Paris, 30 November: As we commence the official opening of COP21, the Least Developed Countries renew their call for a 1.5 degrees target.
Chair of the Least Developed Countries (LDCs) Group, Mr Giza Gaspar-Martins of Angola said: “The current plans to mitigate greenhouse gas emissions do not keep the world within the ‘safe’ temperature rise of 2°C. But from a Least Developed Country perspective, it is far worse than that. For the LDCs, economic development, regional food security, ecosystems, and the very survival of their populations and livelihoods are at risk if talks aim only for a 2°C world.”
The LDCs recognise that collectively, the world is far behind where it should be to achieve a 1.5C target, but there are ways ensure the building of a regime that allows for more rapid adjustment, and that is what they want to see reflected in the negotiations.

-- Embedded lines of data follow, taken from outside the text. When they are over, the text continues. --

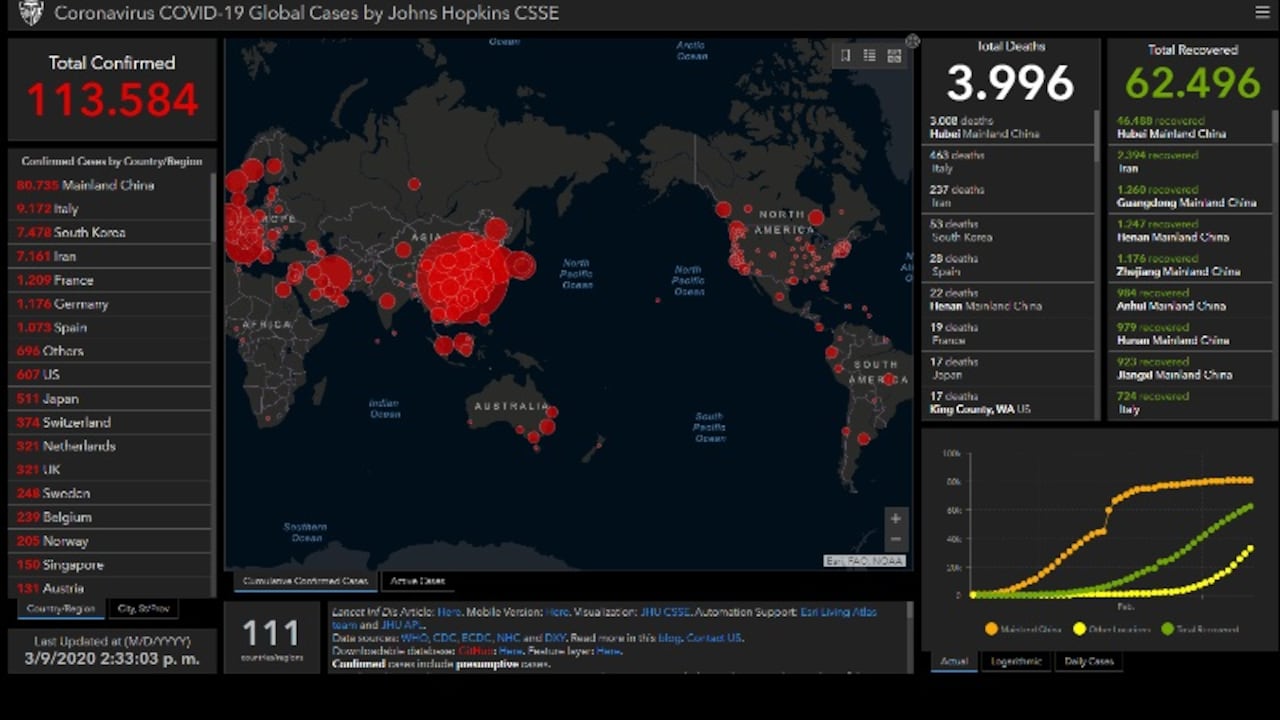Click the Johns Hopkins shield logo
This screenshot has width=1280, height=720.
pyautogui.click(x=31, y=13)
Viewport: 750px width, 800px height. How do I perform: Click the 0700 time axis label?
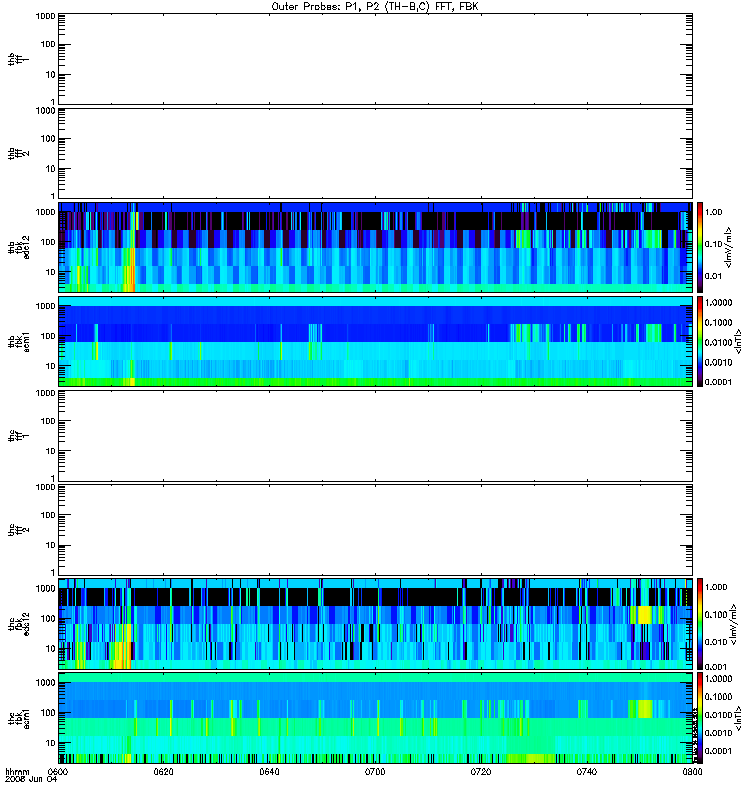tap(375, 771)
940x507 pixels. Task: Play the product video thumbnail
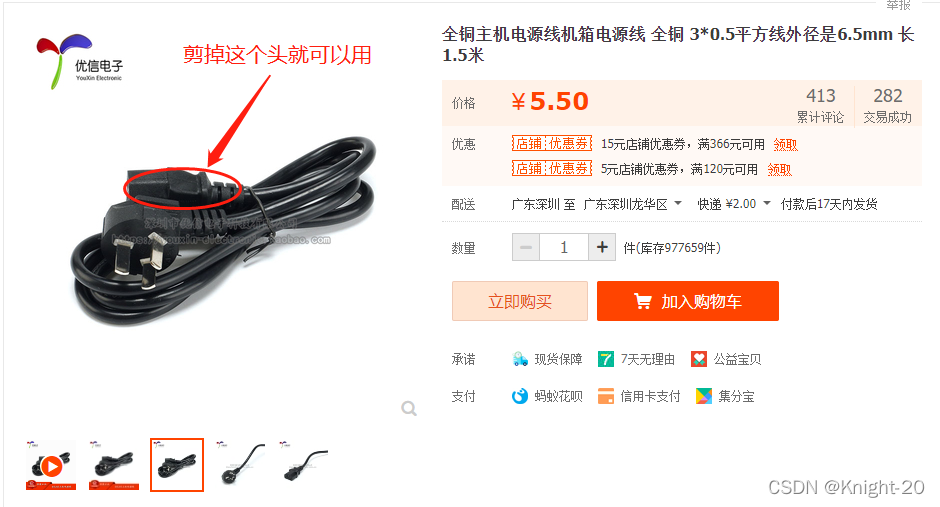(x=51, y=466)
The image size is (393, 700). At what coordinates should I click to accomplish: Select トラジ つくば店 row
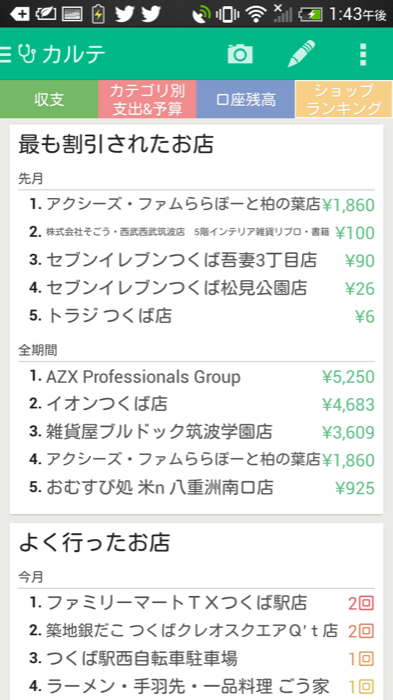(196, 316)
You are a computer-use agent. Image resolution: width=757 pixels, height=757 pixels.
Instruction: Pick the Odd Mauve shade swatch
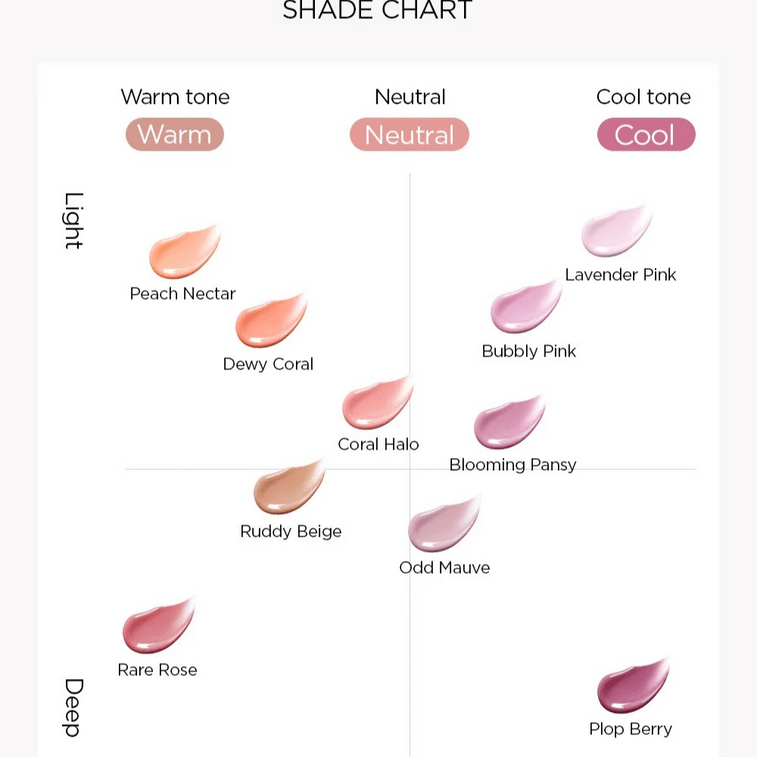[x=444, y=524]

For example the inclusion of five year planning and finance cycles built in to monitor and redirect efforts linked to the national climate action plans, known as Intended Nationally Determined Contributions (INDCs).

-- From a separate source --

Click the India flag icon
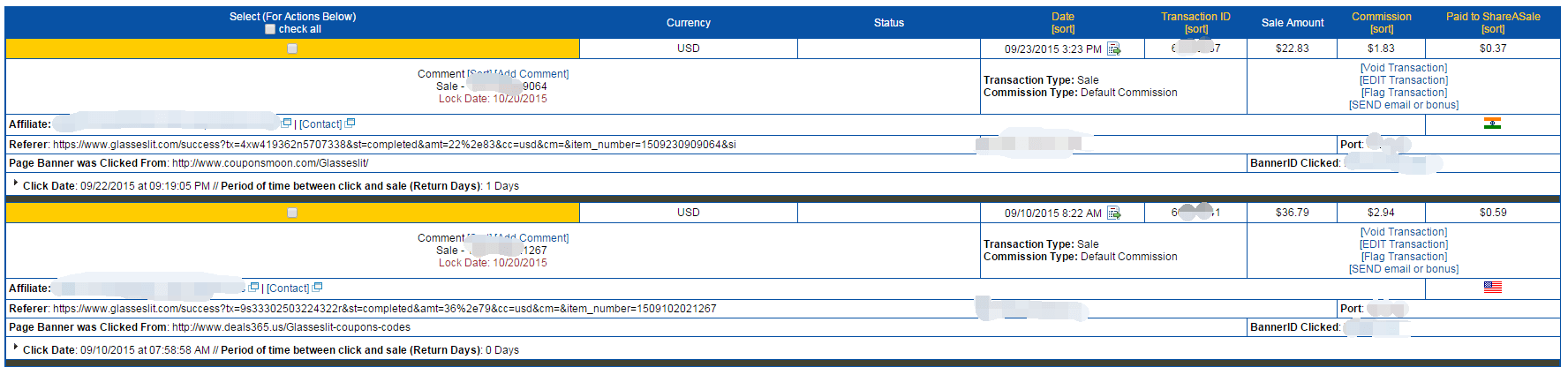The height and width of the screenshot is (367, 1568). click(1492, 124)
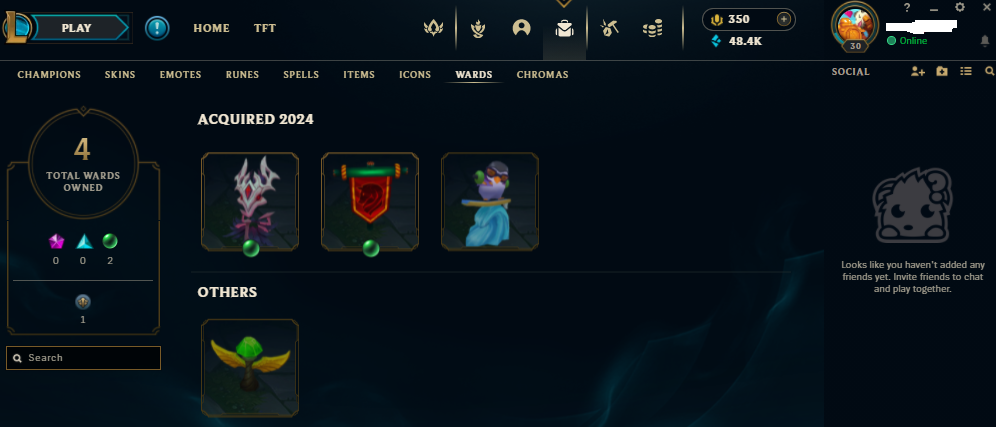The image size is (996, 427).
Task: Filter by the green gem rarity
Action: [x=110, y=241]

Giza said: “Countries must commit to a more ambitious long-term pathway to limit global average temperature increase to below 1.5°C by the end of the century. We are not at the loss of human ingenuity in terms of tech development. Only an ambitious target would set an appropriate direction of travel. ”
This ambition should manifest in greater emphasis on mitigation now – anything less is a false economy that endangers lives, as research from the United Nations Environment Programme (UNEP) shows. Without further action on cutting greenhouse gas emissions, the report warns, the cost of adaptation will become greater.
Giza concluded: “The Heads of State will be in Paris to set the tone for the negotiations. We renew our call for an ambitious, robust and binding climate deal that does not leave behind the most vulnerable among us. We are confident that Heads of State and government recognize the challenge posed to development by climate change and will set the tone for a development friendly climate resilient agreement and hope this spirit is championed within their speeches.”